Esta diferencia entre la teoría y la práctica ha acabado en los tribunales. El Primer Juzgado Civil de la Corte de Loreto, en el noreste de Perú, ha admitido a trámite la demanda de acción de amparo articulada por la Organización Regional de Pueblos Indígenas del Oriente contra el Ministerio de Salud, la Dirección Regional de Salud, el Ministerio de Cultura y el Ministerio de Economía y Finanzas. El Gobierno peruano va a tener que dar explicaciones.
Tampoco es posible un correcto auxilio en Ecuador, que esta semana está conmemorando el levantamiento popular de hace exactamente un año. Finalizó el estado de excepción, que ha estado vigente seis meses, en cambio, los índices de contagio continuaban siendo amenazantes. De modo que la Confederación de Nacionalidades Indígenas de Ecuador ha seguido dictando normas propias en sus dominios, haciendo especial hincapié en mantener «las guardias comunitarias activas, controlando el acceso a territorios comunitarios, y guardando la disciplina colectiva», y en recuperar poco a poco la actividad comercial guardando las medidas sanitarias básicas en «las formas de intercambio comunitario, trueque, ferias comunitarias, para abastecer a los territorios de manera equitativa».
Los desafíos de la región incluyen, así mismo, escollos ligados al flujo migratorio. Miles de refugiados venezolanos siguen cruzando las fronteras hacia los países vecinos y la coyuntura sociosanitaria exige especial cuidado con los refugiados indígenas. El ayuntamiento de Manaus, capital del estado brasileños de Amazonas, ha tenido que gestionar una estrategia para acoger y proteger a cerca de dos centenares de indígenas del pueblo Warao, llegados de Venezuela.

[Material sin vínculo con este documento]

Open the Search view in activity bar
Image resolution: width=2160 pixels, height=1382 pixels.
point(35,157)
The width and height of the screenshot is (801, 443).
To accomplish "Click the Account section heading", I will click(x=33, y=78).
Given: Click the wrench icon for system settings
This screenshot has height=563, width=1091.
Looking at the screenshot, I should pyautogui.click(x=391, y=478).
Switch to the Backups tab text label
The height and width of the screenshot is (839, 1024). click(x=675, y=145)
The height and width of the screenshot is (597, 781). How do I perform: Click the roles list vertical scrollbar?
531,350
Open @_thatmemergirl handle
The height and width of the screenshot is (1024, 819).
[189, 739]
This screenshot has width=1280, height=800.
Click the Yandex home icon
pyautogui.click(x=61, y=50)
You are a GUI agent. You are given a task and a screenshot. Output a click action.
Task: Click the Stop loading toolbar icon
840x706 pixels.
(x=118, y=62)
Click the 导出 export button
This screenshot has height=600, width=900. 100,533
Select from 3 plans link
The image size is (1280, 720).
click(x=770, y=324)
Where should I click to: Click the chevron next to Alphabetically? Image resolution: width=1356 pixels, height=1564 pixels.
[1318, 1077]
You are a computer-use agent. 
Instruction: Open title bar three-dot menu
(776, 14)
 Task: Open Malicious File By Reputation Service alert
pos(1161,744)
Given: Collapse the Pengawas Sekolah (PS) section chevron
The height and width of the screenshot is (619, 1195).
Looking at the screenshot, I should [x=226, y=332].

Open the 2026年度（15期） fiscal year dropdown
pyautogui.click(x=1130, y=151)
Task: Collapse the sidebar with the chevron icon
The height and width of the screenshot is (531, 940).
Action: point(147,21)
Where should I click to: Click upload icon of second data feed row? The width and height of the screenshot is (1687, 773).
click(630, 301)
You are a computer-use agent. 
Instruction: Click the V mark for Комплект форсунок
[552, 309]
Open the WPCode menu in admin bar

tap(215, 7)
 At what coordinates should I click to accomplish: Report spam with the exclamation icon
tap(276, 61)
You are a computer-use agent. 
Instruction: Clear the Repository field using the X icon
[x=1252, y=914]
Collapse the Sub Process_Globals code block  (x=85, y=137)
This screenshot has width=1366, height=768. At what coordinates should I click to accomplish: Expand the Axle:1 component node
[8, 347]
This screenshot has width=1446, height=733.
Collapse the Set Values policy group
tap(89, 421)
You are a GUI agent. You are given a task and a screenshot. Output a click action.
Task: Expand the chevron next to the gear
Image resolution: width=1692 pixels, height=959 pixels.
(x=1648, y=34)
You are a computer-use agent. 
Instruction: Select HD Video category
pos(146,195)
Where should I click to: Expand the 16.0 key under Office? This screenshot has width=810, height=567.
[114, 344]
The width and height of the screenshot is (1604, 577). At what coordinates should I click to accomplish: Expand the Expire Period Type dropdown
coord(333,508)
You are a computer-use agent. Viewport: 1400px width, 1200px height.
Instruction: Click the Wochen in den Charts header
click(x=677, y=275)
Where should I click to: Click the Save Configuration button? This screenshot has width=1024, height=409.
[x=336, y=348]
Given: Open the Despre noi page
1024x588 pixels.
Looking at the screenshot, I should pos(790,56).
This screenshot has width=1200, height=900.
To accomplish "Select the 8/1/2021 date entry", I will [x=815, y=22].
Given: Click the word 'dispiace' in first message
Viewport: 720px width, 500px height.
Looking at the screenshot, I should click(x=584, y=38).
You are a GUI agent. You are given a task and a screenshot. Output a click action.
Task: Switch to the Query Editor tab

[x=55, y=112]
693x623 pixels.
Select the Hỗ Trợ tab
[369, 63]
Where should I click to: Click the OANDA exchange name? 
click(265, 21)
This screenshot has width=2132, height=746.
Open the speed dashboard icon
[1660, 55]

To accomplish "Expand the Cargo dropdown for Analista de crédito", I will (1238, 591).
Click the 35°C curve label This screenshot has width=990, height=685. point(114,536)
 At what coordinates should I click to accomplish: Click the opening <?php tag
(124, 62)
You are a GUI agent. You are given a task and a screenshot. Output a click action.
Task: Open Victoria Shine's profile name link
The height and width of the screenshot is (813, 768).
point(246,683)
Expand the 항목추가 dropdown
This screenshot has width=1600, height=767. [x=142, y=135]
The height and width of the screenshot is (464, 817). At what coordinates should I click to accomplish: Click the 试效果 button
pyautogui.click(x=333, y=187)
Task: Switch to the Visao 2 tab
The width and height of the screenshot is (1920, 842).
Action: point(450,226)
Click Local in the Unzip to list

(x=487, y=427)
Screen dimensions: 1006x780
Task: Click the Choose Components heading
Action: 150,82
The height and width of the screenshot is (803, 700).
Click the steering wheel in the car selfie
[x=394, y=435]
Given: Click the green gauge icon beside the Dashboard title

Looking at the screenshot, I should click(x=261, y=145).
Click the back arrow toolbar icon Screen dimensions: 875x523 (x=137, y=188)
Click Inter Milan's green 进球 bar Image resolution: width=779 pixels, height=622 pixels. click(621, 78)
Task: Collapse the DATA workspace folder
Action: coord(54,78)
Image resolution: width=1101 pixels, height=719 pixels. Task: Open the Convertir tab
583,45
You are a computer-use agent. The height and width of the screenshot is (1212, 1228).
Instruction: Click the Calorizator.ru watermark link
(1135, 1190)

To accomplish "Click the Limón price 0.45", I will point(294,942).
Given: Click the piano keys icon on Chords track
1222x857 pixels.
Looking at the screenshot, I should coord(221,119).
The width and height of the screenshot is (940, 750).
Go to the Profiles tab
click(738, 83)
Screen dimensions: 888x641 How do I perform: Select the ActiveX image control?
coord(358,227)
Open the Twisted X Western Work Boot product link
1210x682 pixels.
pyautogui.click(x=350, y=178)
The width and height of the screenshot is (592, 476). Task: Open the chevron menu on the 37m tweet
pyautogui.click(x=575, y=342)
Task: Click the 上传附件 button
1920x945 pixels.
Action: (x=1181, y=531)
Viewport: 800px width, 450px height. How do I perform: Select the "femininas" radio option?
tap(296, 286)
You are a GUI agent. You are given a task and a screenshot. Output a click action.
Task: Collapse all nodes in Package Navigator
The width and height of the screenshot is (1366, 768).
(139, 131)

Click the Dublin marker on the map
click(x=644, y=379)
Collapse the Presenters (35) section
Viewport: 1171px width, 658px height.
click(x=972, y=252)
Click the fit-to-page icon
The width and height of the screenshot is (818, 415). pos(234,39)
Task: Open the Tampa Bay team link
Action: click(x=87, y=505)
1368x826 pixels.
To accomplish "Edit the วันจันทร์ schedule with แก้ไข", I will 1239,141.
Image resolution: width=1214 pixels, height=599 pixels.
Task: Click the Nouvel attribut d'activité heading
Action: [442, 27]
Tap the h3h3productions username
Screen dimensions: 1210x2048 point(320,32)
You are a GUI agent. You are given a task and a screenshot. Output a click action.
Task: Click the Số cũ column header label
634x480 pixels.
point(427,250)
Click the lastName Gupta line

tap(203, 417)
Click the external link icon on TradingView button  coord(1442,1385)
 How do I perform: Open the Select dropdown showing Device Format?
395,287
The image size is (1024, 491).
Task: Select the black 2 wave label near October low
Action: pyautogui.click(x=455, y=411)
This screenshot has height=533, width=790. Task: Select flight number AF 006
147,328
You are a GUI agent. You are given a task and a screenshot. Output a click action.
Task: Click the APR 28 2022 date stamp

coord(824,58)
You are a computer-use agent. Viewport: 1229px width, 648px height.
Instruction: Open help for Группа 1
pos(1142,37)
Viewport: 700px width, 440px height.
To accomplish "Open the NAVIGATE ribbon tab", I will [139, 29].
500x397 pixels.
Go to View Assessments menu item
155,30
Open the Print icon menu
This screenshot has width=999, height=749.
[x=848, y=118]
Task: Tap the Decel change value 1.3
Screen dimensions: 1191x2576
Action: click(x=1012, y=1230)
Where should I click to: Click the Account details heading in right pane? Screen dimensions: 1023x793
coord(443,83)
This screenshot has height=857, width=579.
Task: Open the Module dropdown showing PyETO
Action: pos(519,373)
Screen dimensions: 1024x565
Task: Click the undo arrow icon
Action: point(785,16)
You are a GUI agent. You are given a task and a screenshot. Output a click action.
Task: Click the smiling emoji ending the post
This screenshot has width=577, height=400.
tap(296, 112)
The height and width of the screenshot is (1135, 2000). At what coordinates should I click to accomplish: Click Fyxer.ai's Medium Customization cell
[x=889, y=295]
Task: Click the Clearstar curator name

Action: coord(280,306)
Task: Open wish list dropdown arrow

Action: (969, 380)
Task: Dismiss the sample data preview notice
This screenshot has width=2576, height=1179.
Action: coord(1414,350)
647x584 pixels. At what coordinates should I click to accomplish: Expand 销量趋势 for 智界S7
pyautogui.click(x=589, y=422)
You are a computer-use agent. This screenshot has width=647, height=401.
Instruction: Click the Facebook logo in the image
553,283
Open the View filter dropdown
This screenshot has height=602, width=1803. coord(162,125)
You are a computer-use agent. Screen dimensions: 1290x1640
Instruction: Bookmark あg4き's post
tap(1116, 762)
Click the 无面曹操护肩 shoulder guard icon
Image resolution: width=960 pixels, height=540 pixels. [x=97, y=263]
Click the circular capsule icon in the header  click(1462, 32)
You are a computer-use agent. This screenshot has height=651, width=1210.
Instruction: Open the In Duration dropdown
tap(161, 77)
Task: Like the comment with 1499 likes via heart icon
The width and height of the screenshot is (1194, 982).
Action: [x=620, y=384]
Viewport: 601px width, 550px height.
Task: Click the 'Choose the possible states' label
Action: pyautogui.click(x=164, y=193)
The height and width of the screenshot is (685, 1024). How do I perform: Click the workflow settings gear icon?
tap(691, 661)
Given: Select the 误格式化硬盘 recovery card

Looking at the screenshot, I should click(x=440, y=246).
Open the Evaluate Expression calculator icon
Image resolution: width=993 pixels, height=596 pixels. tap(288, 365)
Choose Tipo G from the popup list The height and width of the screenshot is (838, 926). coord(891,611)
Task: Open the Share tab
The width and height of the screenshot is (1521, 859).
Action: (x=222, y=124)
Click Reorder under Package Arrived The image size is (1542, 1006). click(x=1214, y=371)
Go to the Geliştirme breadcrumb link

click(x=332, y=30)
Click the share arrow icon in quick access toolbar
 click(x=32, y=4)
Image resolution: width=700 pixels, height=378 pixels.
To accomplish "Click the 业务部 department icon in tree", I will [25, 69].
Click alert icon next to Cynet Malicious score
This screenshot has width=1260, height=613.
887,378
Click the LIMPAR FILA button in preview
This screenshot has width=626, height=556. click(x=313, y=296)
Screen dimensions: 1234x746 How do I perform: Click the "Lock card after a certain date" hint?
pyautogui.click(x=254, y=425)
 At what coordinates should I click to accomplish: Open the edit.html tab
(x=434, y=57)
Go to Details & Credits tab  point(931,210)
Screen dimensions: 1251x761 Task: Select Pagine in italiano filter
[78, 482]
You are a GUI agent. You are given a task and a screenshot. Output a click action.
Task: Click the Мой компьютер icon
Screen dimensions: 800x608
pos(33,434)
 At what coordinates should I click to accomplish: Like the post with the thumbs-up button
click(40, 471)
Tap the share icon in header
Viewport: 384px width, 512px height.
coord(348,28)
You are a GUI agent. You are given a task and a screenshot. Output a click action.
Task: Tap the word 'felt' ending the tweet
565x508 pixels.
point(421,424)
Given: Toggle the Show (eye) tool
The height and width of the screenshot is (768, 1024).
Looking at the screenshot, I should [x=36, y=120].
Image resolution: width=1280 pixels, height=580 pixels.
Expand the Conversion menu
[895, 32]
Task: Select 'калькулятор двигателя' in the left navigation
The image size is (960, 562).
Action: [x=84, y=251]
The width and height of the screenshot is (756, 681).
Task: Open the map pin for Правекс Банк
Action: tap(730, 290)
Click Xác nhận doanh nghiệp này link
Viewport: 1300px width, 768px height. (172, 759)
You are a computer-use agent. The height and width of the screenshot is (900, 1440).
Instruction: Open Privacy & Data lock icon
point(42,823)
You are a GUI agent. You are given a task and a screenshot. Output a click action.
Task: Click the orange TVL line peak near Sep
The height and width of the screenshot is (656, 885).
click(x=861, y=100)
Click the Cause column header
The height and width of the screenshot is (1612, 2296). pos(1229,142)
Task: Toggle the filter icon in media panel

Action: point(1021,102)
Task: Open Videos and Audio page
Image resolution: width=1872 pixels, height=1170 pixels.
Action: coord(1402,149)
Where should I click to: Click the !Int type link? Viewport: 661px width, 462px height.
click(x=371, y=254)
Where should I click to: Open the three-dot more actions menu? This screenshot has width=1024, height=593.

Y eso que cuando se habla de covid-19, Manaus no es una ciudad cualquiera: fue el primer rincón brasileño en ver colapsado su sistema público de salud, allá por el mes de abril. La habilitación de albergues para los Warao, y la atención sanitaria que requerían, han sido fruto de una cadena de colaboraciones de las autoridades municipales con el Alto Comisionado de las Naciones Unidas para los Refugiados (ACNUR), la Organización Internacional para las Migraciones (OIM), el Fondo de las Naciones Unidas para la Infancia (UNICEF), el Fondo de Población de las Naciones Unidas (UNFPA), y organizaciones de la sociedad civil como Aldeas Infantiles SOS Brasil o el Instituto Mana.